Vers une hyper présidentialisation
Cette période de transition ne bénéficie pas aux 2,4 millions de gabonais dont un tiers vit sous le seuil de pauvreté selon la Banque mondiale. « Environ 8,2 % de la population vit dans l’extrême pauvreté et n’a pas les moyens d’acquérir les denrées alimentaires de base pour couvrir ses besoins nutritionnels minimaux de 2 100 kilocalories (kcal) par personne et par jour», précise le rapport publié en mars 2020. Or l’opposition s’inquiète des potentielles dérives qui pourraient surgir à la suite de ces travaux inclusifs. Ce dialogue, qui n’est pas public, mais dont une petite partie a fuité dans la presse, préconise par exemple la suppression du poste de Premier ministre ainsi que la suppression de tous les partis politiques légalement reconnus. Cela, dans l’attente de l’établissement de nouvelles règles régissant leur fonctionnement. Avec le risque de déboucher sur un régime hyper-présidentiel. La charte de la transition précise que les cadres des institutions de transition ne pourront pas se présenter à la prochaine présidentielle mais… sans qu’une mention particulière ne soit faite sur la situation du général Oligui. .
En plus du boulevard constitutionnel que pourrait s’offrir le général, l’opposition dénonce également un début de culte de la personnalité du président de transition à la télévision pour préparer les prochaines élections. « L’optimisme béat des premières semaines cède désormais à un scepticisme profond, révélant l’absence de corrélation entre les promesses de restauration des institutions affichées et l’orientation despotique de la junte », dénonce la Fondation Jean Jaurès dans sa note.
Des conséquences qui pèsent sur le développement du pays
Cette instabilité n’encourage pas le développement économique au service des Gabonais. « Le risque d’instabilité demeure et la confiance des investisseurs reste fragile , ce qui pourrait avoir un impact négatif sur les perspectives économiques du pays », souligne la Banque mondiale. Une des premières promesses du général Brice Oligui Nguema après son coup d’Etat a été de placer sous gestion du secteur privé les caisses de retraite et de maladie. L’objectif était de « mettre fin aux souffrances » des usagers qui attendent, certains depuis plusieurs années, leur pension de retraite. Cette impatience stimule le germe d’une grogne sociale. Ainsi, en décembre dernier, une grève a éclaté à la Société d’énergie et d’eau du Gabon (SEEG). Les syndicalistes demandaient le paiement de leur 13e mois. Arrêtés et détenus durant trois jours par les services de renseignements militaires, les huit syndicalistes dont deux femmes ont eu un interrogatoire musclé et sont sortis le crâne rasé.

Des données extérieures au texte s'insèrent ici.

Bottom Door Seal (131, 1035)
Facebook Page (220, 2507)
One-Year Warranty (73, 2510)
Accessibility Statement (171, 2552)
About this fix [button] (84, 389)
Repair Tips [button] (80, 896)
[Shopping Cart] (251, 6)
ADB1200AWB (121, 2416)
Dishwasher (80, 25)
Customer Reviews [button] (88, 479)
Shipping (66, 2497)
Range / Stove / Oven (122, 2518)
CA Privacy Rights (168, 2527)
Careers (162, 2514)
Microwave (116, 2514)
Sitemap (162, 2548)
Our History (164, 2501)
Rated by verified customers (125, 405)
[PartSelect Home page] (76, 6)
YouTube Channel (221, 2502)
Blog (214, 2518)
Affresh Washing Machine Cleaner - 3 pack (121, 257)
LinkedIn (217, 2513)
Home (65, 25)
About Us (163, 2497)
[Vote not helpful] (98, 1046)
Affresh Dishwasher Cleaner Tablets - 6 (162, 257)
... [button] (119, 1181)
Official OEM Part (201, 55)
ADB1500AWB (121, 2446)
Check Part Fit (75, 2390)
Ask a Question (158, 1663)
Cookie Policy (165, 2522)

Pourtant, les défis de ce pays sont immenses, à commencer par sa jeunesse qui représente plus de la moitié de la population. Manganèse, pétrole, gaz, fer, bois : le Gabon est l’un des pays les plus riches du continent africain par habitant. Le secteur des hydrocarbures représentait en 2019 près de la moitié du PIB du pays. Mais cette manne ne profite que peu au développement du pays qui manque cruellement d’infrastructures comme dans le secteur de la santé, de l’éducation ou de transport. L’isolement politique relatif du pays, suspendu jusqu’en mars 2024 des instances de la Communauté économique des Etats de l’Afrique centrale (CEEAC), n’aide pas Libreville à s’extraire de cette situation. Une « transition démocratique » qui inquiète plus qu’elle ne rassure la population et les investisseurs internationaux qui voient d’un mauvais œil la tendance qui se dessine.